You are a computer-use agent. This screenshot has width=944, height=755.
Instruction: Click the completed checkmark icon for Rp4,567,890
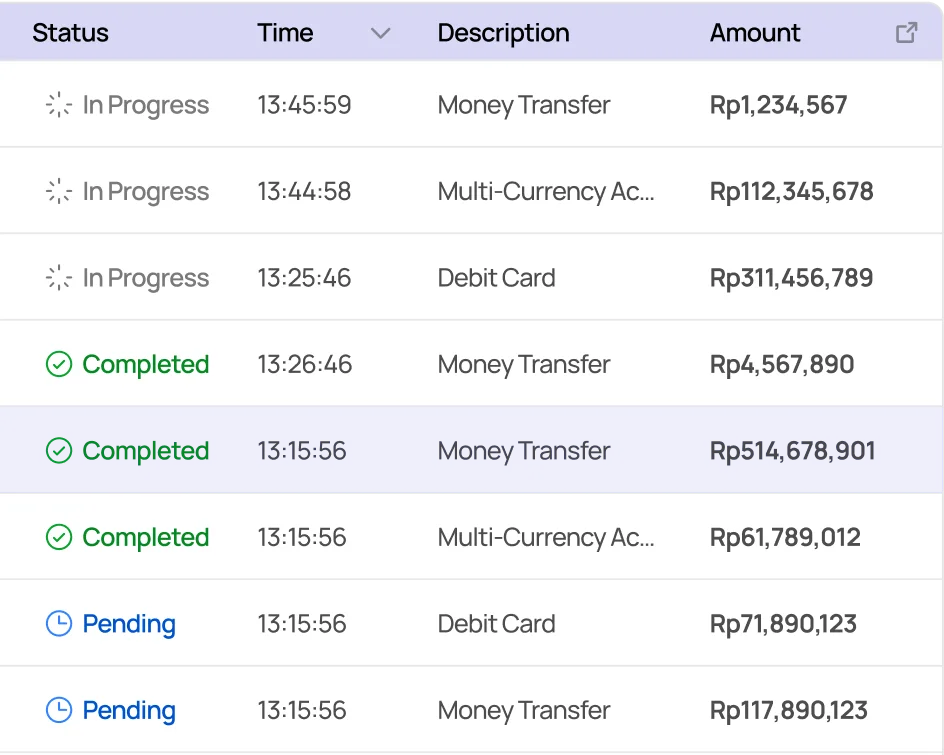tap(59, 365)
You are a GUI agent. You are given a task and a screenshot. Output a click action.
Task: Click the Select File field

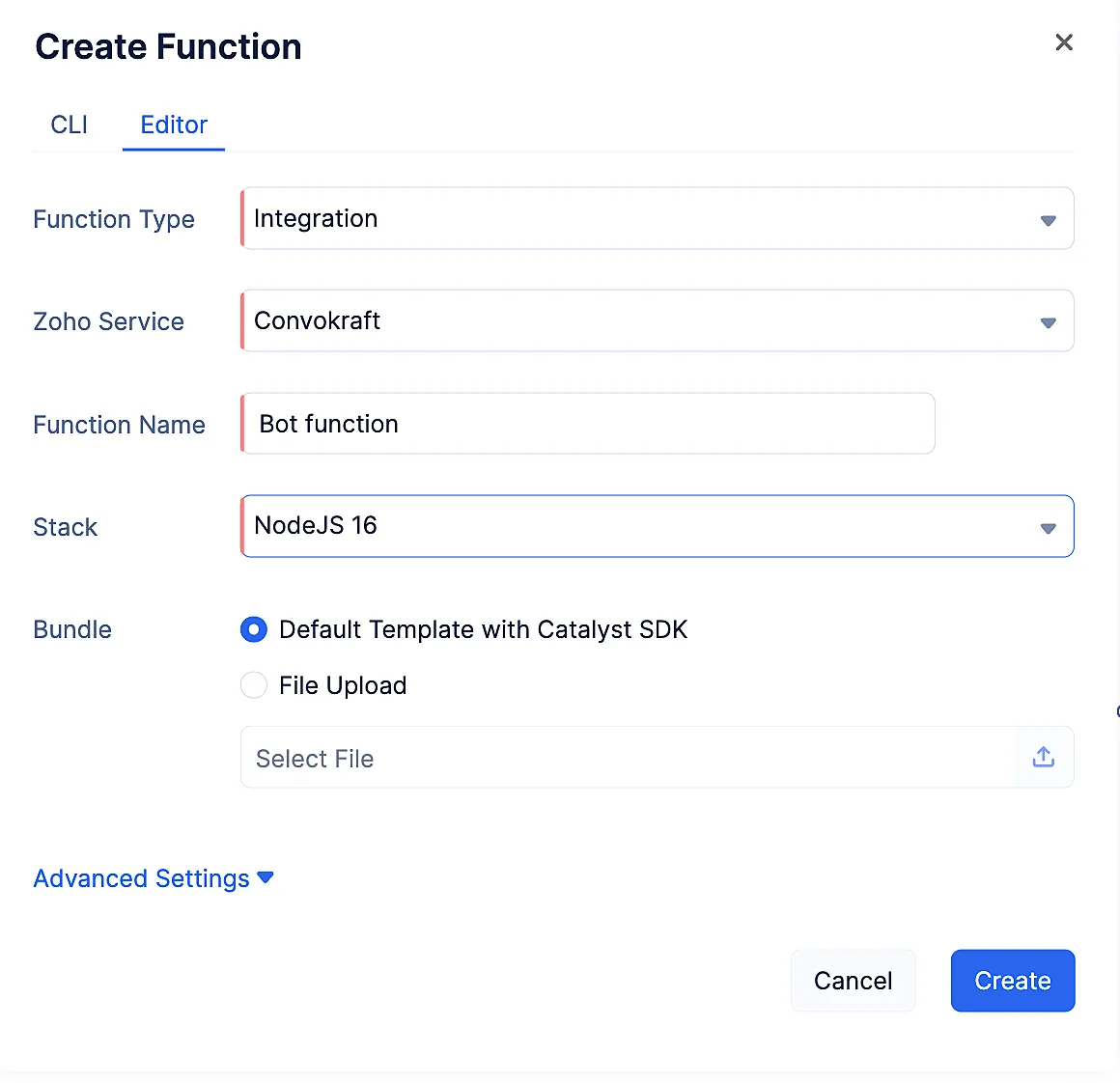tap(658, 758)
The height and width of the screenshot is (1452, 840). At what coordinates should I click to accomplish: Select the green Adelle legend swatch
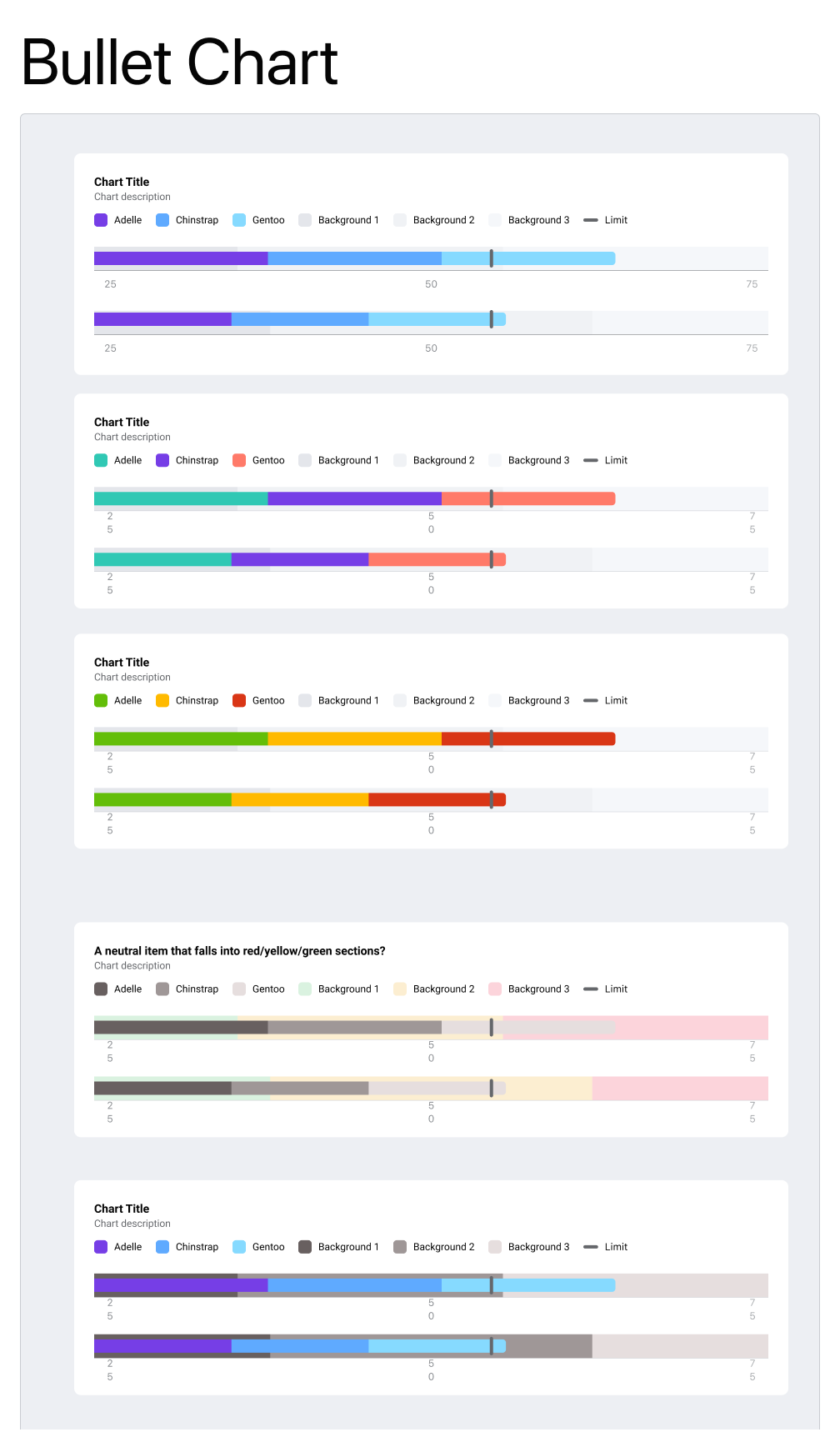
------------------------
**Assigned task:** What is needed here is an exact transcript of the data above, pictures excluded.

**Task response:**
You are a computer-use agent. This screenshot has width=944, height=755.
Instruction: Click the completed checkmark icon for Rp4,567,890
tap(59, 365)
You are a GUI agent. You are given a task and a screenshot. Output a click action.
Task: Click the Select File field

tap(658, 758)
The height and width of the screenshot is (1452, 840). At what coordinates should I click to accomplish: Select the green Adelle legend swatch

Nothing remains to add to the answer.